▶ **The task**: Output the records below in full, word for word; pictures do not belong in it.

▶ **Raw data**:
-----

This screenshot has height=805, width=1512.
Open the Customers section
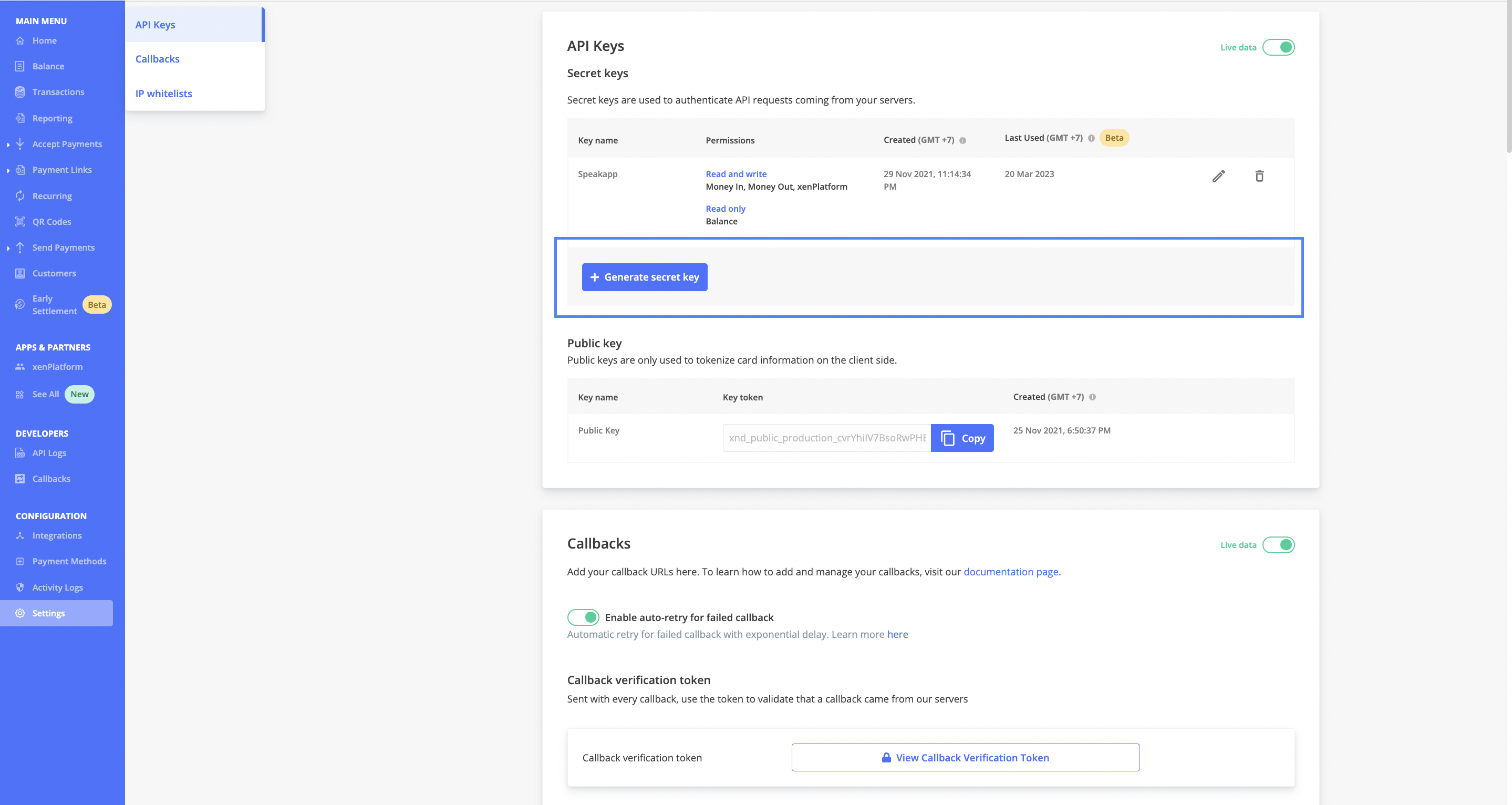[54, 273]
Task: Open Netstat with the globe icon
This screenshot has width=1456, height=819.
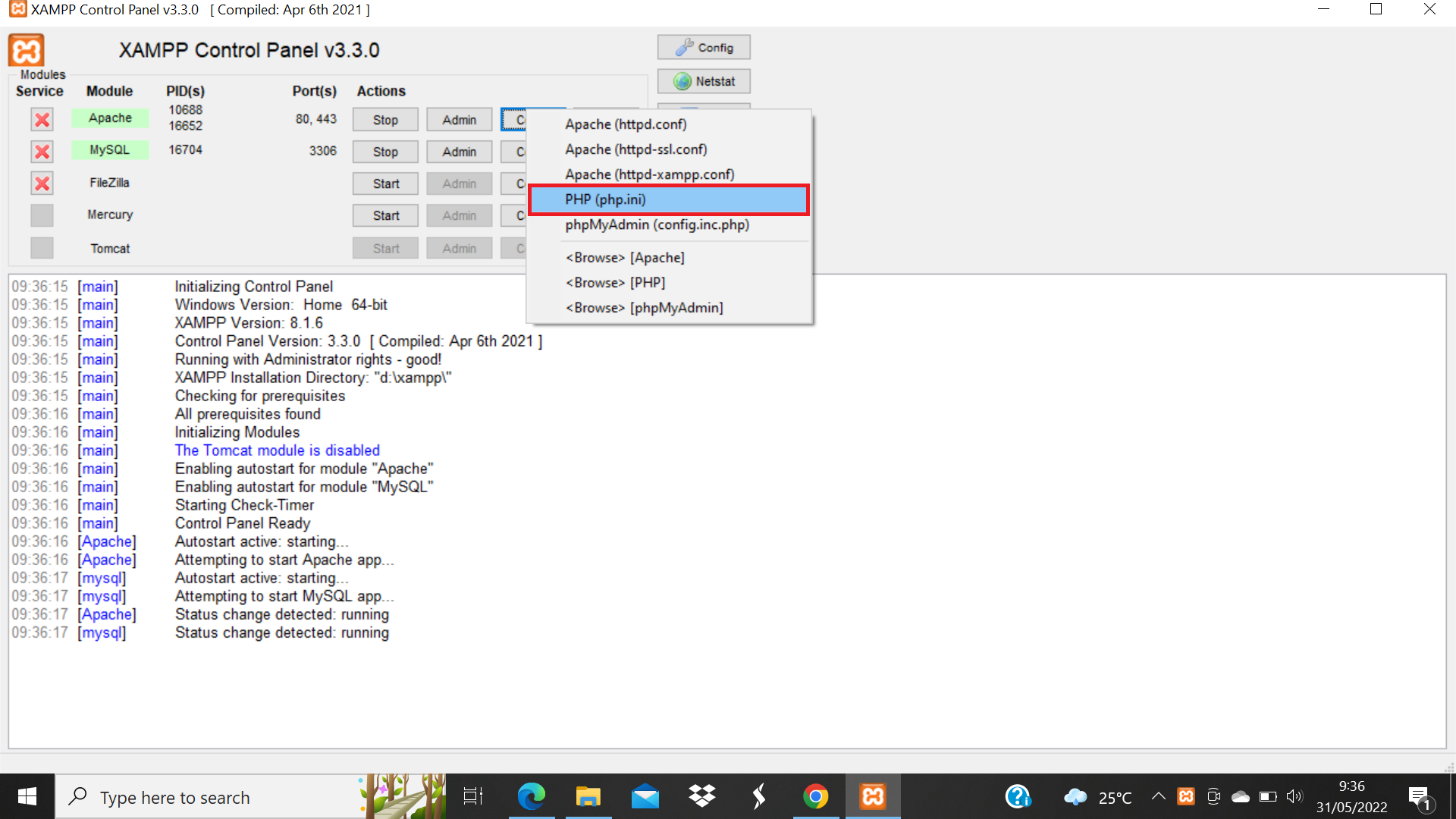Action: [x=704, y=81]
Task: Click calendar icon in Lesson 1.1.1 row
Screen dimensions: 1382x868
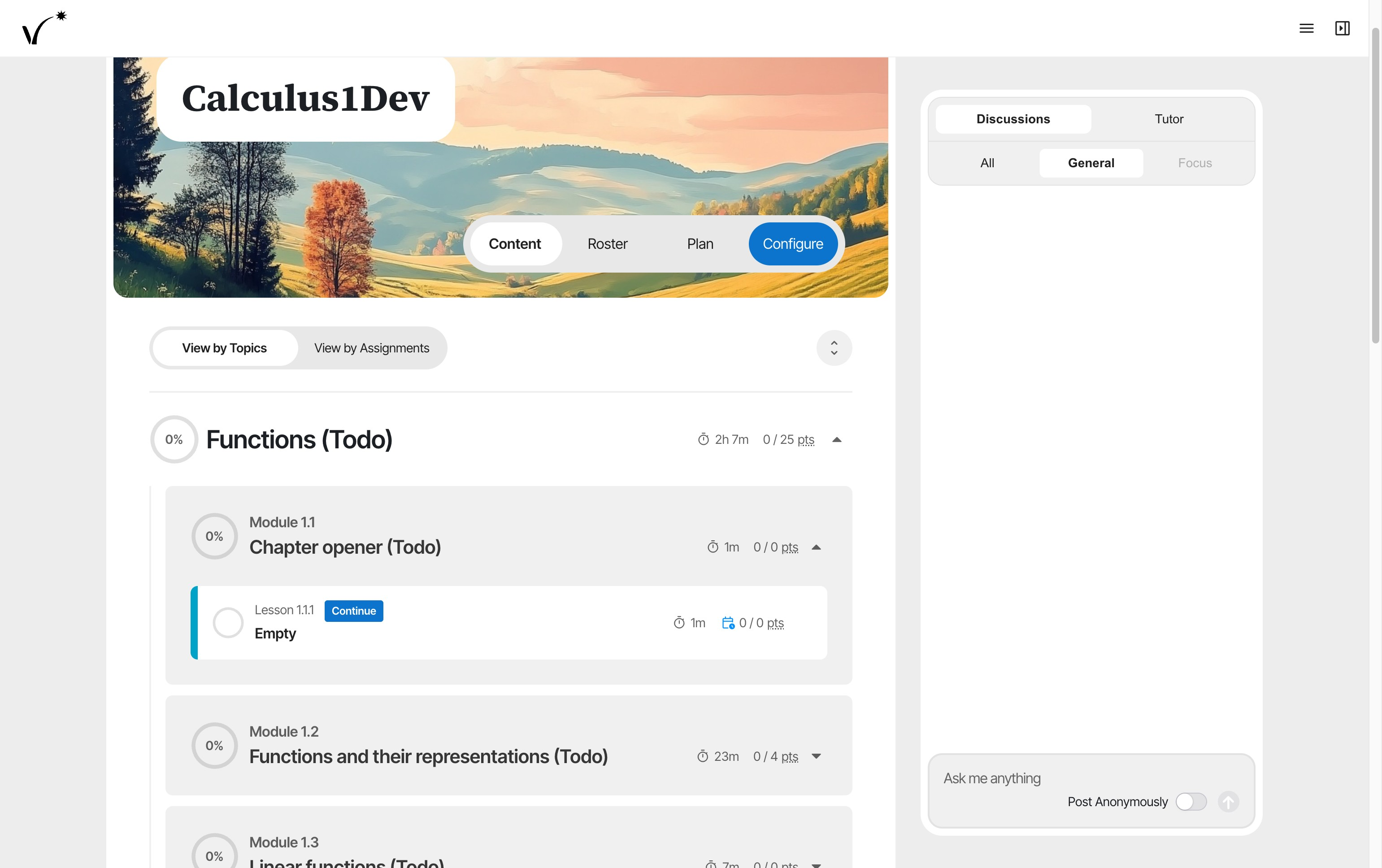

-----

▶ **Written reply**:
This screenshot has height=805, width=1512.
Open the Customers section
[54, 273]
Task: Open Netstat with the globe icon
This screenshot has width=1456, height=819.
Action: [x=704, y=81]
Task: Click calendar icon in Lesson 1.1.1 row
Screen dimensions: 1382x868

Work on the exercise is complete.